You have to have hot dogs — Nathan’s is my favorite. Maybe you want a great steak. If I was going to have a restaurant experience as my last meal, it might be Peter Luger. My favorite fried chicken is Howlin’ Ray’s. There are various degrees of hotness — I go for “medium plus.” Once I order “hot,” it’s just pain, and I don’t like just pain. I like the edge where you’re sweating and your nose is running, and you can hardly breathe and you’re crying, but you can’t stop eating because it’s so friggin’ delicious. The great places take you right to that edge.

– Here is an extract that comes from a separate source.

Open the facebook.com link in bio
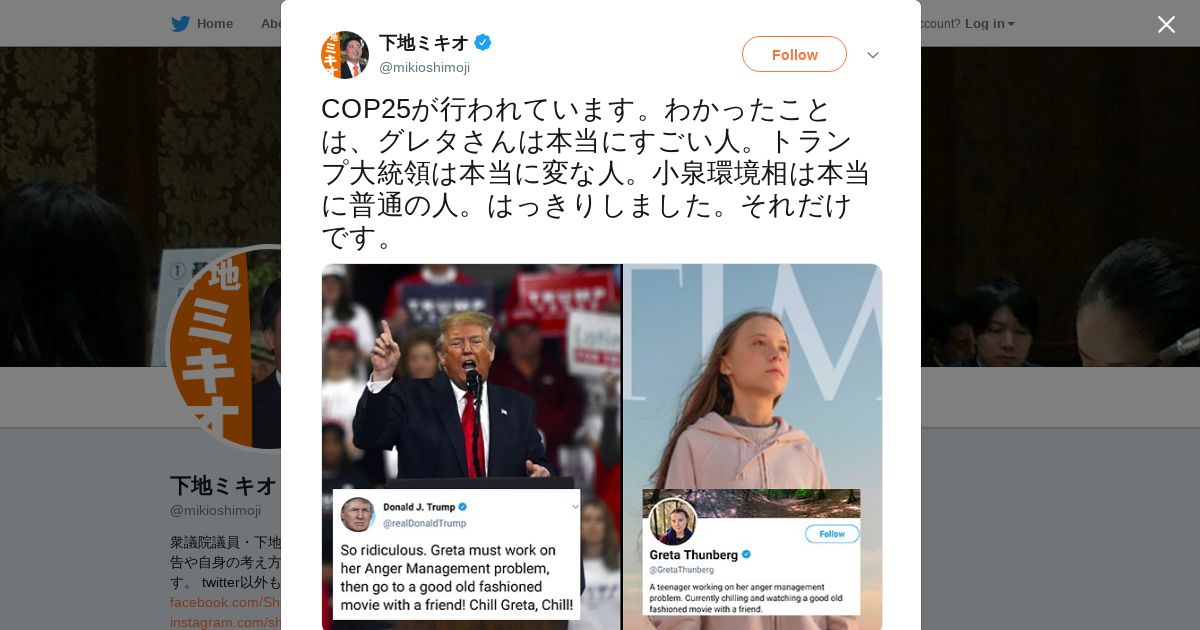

If you ask anybody what their favorite pizza is, nine times out of ten, they’re going to tell you their neighborhood pizza place from when they were a kid. Mine was called New City Pizza, but the really special pizza was one town over. The place was called Nanuet Hotel Restaurant Pizza, and they did a thing where the crust went up on the sides as if they were making a tart.
The best hamburger is made by Nancy Silverton. It’s as if your mother made you a burger on the grill in your backyard — if your mother were a great chef. My mother was a fantastic, funny, brilliant person, but let’s say cooking was not her strong suit. But she made one thing well: matzo ball soup. The very last bite of anything on this earth, for me, should be that. Everyone should finish with something that Mom made. You’re going to die. Complete the circle.

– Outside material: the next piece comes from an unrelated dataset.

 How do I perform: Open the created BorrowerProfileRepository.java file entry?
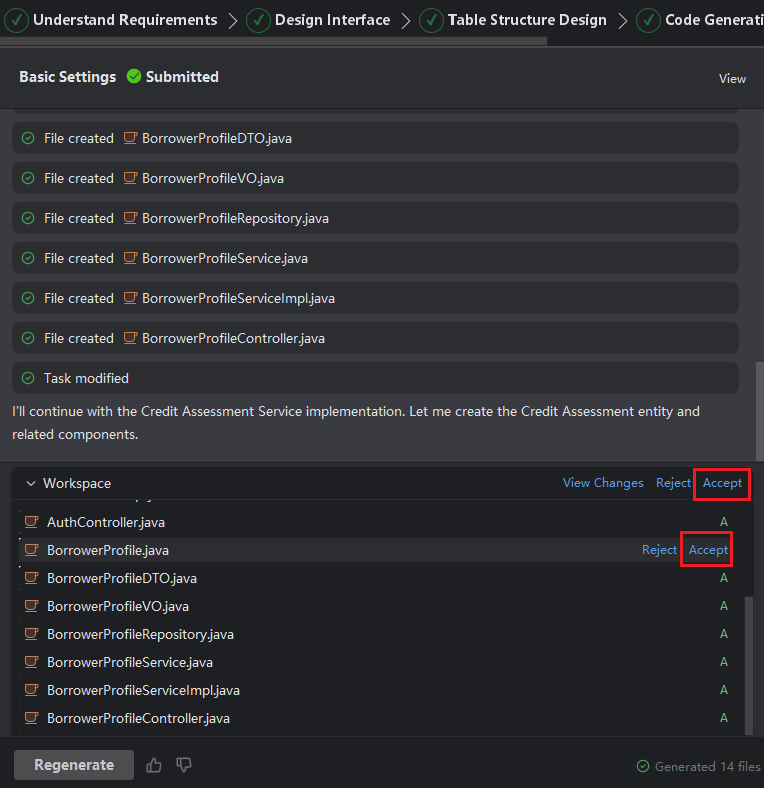235,218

I could just as easily abandon everything I’ve said and have a bowl of pasta on the Amalfi Coast and die that way. But that, to me, is so otherworldly and so not my life that it wouldn’t feel right being my last meal. If I could have a second-to-last meal, though, I’d visit all the great restaurants that I’ve gotten to go to in the world.

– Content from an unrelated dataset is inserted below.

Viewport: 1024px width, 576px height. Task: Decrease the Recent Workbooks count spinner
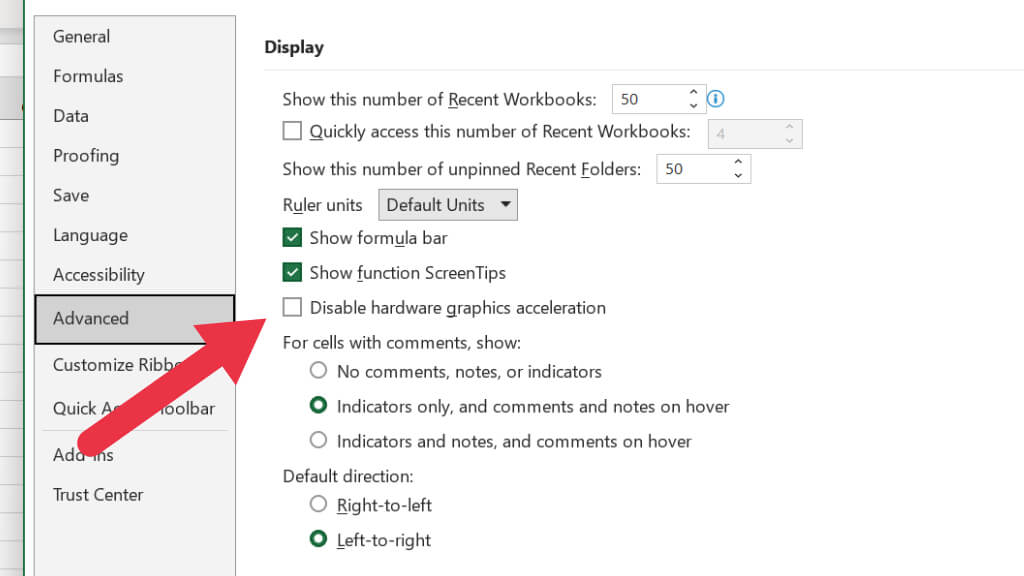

It’s not even the fancy stuff. There’s a herring sandwich in a Tel Aviv market — it’s in Somebody Feed Phil; the place is called Sherry Herring — that was so good that the whole crew went back two more times off-camera. We went to Chiang Mai and got a bowl of khao soi in a shack by the side of the road called Khao Soi Kad Gorm. I ate an entire bowl of chicken khao soi and an entire bowl of beef khao soi. I was absolutely in the zone. The history of food is people taking ingredients that nobody wants and through sheer imagination and inventiveness creating a dish that becomes a destination. It’s delicious by necessity.
Everybody Loves Craft Services
If I could have my family and the writers’ room from Everybody Loves Raymond sitting around the table, that would be fantastic. You build this kind of comradery through great food, and Everybody Loves Raymond had the best food of any show. I’m talking about a craft service table where deli was flown in from New York, and there were cinnamon rolls from Ann Sather in Chicago! If there’s just potato chips, you grab them and move on with your day. But if the cinnamon rolls from Chicago are there, you take them and turn to the person next to you and go, “Oh my God, did you try this?”
What says that you care about somebody more than good food (other than, you know, being nice to them and paying them a respectable wage)? You want people to care about the place where they work. You do that by treating them with love and kindness. And food is an amazing way to do that.